Les amoureux de tactique apprécieront, eux, le simili tiki-taka qui a permis la construction du second but. Ceux qui aiment le foot, tout simplement, regarderont plusieurs fois les vidéos de la demi-volée parfaite de Payet, armée en quelques centièmes de seconde (14e). L’intermittent capitaine olympien a été brillant, ce jeudi, avec, au menu, gestes techniques de grande classe, ouvertures délicieuses et… Une passe décisive, pour Ocampos, encore (58e). C’est Thauvin qui avait donné le ballon du premier but, après un rush dans la surface (1e). Coup dur, toutefois : l’international Français est sorti sur civière, touché à la cheville.

>> Pour Bilbao, rien qu’un péno. Au métier, les Basques ont collé un coup de pression aux arbitres portugais. Au métier, Aduriz (37 ans) a claqué une panenka à Mandanda. Juste avant la mi-temps, Jorge Sousa et son arbitre de surface ont (brièvement) relancé Bilbao, avec un penalty plus que litigieux : quand une main (en l’occurrence un coude) reste collée au corps, le geste est rarement intentionnel.

Cela restera un fait de jeu anecdotique, les Basques étant incapables de revenir dans le match. Leur défense était bien celle du 14e de Liga, pas celle d’un grand nom européen. Il a fallu attendre la 83e pour voir un geste défensif de grande classe : Etxeita qui sort un tacle aérien pour sauver son goal battu, sur ce qui ressemblait au ballon du triplé, pour Ocampos. Et c’est le même Etxeita qui était coupable d’une ignoble relance plein axe, sur le but de Payet.
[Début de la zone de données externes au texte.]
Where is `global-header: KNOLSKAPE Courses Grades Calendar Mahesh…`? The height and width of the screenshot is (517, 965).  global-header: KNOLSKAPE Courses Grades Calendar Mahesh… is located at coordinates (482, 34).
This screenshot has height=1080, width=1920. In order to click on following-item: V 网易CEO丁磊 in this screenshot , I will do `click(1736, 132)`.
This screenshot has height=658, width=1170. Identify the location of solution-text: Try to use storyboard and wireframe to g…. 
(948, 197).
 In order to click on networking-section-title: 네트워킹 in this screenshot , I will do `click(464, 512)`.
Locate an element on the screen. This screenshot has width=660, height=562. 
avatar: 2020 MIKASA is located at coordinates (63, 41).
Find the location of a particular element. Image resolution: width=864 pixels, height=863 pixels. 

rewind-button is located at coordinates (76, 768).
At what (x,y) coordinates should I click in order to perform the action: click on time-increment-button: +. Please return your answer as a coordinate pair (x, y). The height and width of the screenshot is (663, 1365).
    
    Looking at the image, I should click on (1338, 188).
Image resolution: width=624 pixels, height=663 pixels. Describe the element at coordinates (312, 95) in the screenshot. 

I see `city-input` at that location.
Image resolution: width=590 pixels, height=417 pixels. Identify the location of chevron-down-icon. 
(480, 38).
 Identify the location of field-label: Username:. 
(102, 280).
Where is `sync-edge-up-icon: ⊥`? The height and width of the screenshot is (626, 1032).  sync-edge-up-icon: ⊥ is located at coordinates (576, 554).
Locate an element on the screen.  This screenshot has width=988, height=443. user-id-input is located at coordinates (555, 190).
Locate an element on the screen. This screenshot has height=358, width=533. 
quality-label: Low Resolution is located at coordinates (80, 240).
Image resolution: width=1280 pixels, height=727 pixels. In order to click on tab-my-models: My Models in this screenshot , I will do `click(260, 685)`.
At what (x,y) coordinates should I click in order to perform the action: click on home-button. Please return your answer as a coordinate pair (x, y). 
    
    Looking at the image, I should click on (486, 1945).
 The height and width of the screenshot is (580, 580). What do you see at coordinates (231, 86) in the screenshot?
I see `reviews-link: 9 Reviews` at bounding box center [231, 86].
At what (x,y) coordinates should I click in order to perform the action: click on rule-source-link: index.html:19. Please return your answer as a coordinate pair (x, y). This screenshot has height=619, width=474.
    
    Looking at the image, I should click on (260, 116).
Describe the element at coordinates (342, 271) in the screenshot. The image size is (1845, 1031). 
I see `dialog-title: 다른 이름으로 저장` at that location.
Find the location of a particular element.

>>  Un Vélodrome de classe européenne. Le silence, très peu pour eux. Bravant gentiment la consigne du speaker, le virage Sud a converti en minute d’applaudissements l’hommage à Davide Astori. Tout aussi émouvant, et plus conforme, aussi, à l’ambiance qui régnait au Vélodrome ce jeudi soir. A défaut d’être plein, il était bouillant. Le record de fréquentation n’a pas été battu, c’était écrit avant le coup d’envoi. Mais celui du nombre décibels… Peut-être. La bronca pour contester le pénalty basque était légendaire. Plus on est de fous, plus on rit. Mais 37.657 fous suffisent à faire beaucoup de bruit.